As organizations adopt cloud-based infrastructure, application services running in the cloud must be able to establish trusted communication with on-premise systems of record, such as databases and data lakes. While technologies like VPN and secure interconnect may provide a course-grained perimeter around an organization’s cloud services, fine-grained security within that perimeter is typically provided by application-to-application authentication. For many organizations this authentication is provided by Kerberos (and often backed by Active Directory).
Thus, to allow rapid cloud adoption without compromising security, extending existing Kerberos-based authentication to services deployed in the cloud becomes a priority for IT security and engineering teams.
However extending existing Kerberos-based authentication into cloud- and container-based environments is often stymied by the following obstacles:
- Manually provisioned credentials are incompatible with cloud automation: Services that participate in Kerberos authentication must first establish a connection to the Kerberos-enabled Identity Provider (IdP) using a keytab—a long lived credential. Any actor who obtains this credential can impersonate this service, and often do so undetected. In traditional environments, a trusted human operator generates this credential manually and delivers it to the node running the service. However, in cloud-based or container-based environments where nodes and/or services are provisioned dynamically (for example, because of elastic scaling in the public cloud, or dynamic scheduling in a container orchestrator), this process must necessarily be automated. This, in turn, requires complete trust in the automation process as well as the workload itself, and any human operator who interacts with it.
- Long lived credentials become an attractive target: Since keytabs are long lived credentials, they become an attractive target for a malicious actor because they can be used to impersonate a service long after it has been exfiltrated.
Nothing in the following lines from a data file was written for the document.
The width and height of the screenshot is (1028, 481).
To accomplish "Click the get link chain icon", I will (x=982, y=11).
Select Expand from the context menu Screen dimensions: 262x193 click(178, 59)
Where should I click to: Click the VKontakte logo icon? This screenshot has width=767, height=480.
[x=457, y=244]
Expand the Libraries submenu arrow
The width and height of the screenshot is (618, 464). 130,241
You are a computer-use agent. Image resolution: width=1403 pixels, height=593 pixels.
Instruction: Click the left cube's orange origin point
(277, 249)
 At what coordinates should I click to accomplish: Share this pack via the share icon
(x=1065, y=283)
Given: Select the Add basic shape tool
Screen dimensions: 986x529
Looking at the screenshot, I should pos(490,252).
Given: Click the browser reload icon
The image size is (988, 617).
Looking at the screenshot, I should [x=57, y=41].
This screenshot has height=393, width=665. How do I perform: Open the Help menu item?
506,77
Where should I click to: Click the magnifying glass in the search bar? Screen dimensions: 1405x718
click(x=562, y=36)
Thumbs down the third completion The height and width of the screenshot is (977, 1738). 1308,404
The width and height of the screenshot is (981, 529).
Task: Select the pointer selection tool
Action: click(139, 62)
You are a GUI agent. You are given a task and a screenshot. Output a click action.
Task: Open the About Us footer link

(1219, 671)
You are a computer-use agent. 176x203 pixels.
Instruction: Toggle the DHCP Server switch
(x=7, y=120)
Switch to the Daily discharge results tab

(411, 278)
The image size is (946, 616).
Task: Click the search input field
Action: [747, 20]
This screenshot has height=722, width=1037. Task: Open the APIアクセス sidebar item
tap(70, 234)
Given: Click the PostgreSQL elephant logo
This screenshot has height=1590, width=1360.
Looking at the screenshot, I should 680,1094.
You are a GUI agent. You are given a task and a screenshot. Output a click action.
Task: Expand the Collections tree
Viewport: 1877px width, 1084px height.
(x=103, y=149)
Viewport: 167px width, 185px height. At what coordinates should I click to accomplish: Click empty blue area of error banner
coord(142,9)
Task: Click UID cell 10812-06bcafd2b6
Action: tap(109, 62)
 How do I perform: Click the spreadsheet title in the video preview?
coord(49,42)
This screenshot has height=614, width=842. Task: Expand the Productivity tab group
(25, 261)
- Providing network line-of-sight between an identity provider and cloud service is complex and poses a risk: In traditional Kerberos authentication, a source service requires a network line-of-sight not only to the destination service it is calling but also to the Kerberos identity provider itself (for example, an Active Directory deployment). This can be logistically challenging (given the dynamic nature of cloud networking) and demands that the security team perform additional investigation of the workload and its security privileges, which slows time to delivery.
- Load spikes on the IdP disrupt service performance: In traditional environments, a Kerberos keytab is typically exchanged for a short lived ticket-granting ticket when the service starts or first authenticates, a cryptographically expensive operation. However, provisioning services rapidly through automation, elastic scaling, or dynamic scheduling can lead to unexpected load spikes on the IdP, which can have a widespread impact on services dependent on that provider.
- Limited audibility of the ticket issuance makes compliance difficult: Compliance and security best practices often require detailed auditing of when and where authentication credentials are issued, which entitlements they confer, and for how long credentials are valid. Conventional IdP’s auditing Kerberos ticket issuance typically rely on recording the IP address of the user principal that requested the ticket. In cloud- or container-based deployments, an IP address is not a useful, stable identifier for auditability.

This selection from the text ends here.